Take a Cab, Buy A Lipstick

Gail Chiasson, North American Editor

Beginning this morning for five days, passengers taking any of the 50 New York cabs with a Glamour magazine topper that’s parked at either The Standard Hotel or at the Conde Nast headquarters at Times Square will get both a free ride anywhere in New York and, more importantly for Glamour and the VeriFone Media, the chance to buy luxury beauty products right from the seat of the cabs.

The 50 cabs equipped with VeriFone Media screens are also outfitted with technology allowing passengers to purchase beauty products by swiping their smart phones over special tags inside the cab.

Passengers will get the free cab ride for being part of the five-day Fashion Week event. By doing this, they will see a three-minute video loop on either Lancome lipstick, Lancome eye makeup or Yves St.Laurent Touche Eclat complexion highlighter. Screens will show programming from Glamour on beauty trends, with makeup artists from L’Oreal brands Lancome and Yves Saint Laurent doing demonstrations.

SnapTags from technology company SpyderLynk, Denver, Colorado, are hung on either side of the screens in the taxis and passengers who want to shop for products on the screen can download an app and hold their smartphone over the tags to make a purchase which is then delivered to their home or office. (At this time, the New York City Taxi and Limousine Commission doesn’t allow purchases directly from taxi screens.)

“This is really a powerful demonstration of the future and what can be done in terms of integrated in-taxi commerce,” says Jason Gross, director of strategy and marketing, VeriFone Media. “We call it WIT. People have gone from simply Watching to Interacting on the screens and, we hope, will eventually be transacting.”

We understand that the ‘mobile taxi shops’ were inspired by the virtual stores the supermarket chain Tesco launched in the Seoul subway system.
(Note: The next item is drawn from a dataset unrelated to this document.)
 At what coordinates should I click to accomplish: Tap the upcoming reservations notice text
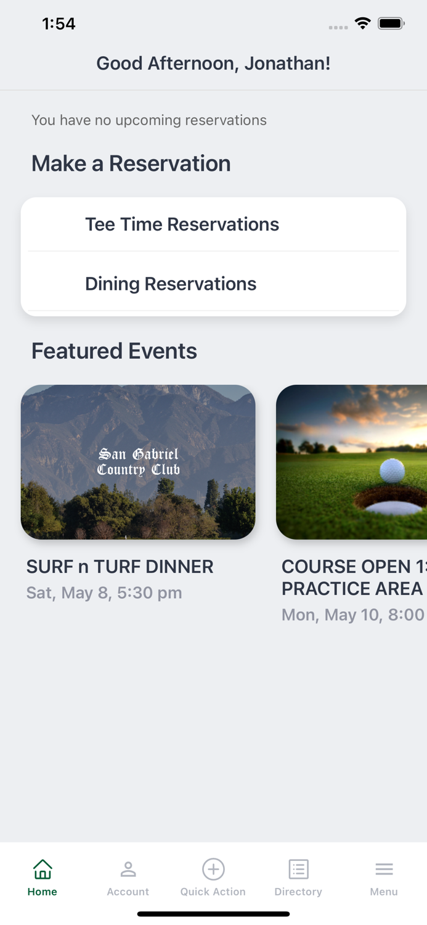point(149,120)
Riders there could use their smartphone cameras to scan the codes of items advertised on station walls, then pay and have the purchases delivered.

Bill Wackermann, executive vice-president and publishing director of Glamour, wanted to replicate the Tesco project in New York, where the subways aren’t WiFi-enabled. He convinced L’Oreal SA, Glamour’s biggest advertiser, to become a partner in the taxi project.

Glamour worked with VeriFone to contract with taxis for the event. The taxis will pick up passengers only at the special locations in the Lincoln Center and Meat Packing districts, – major sites of Fashion Week activities – and Glamour will subsidize 100% of the costs for the taxis during the program.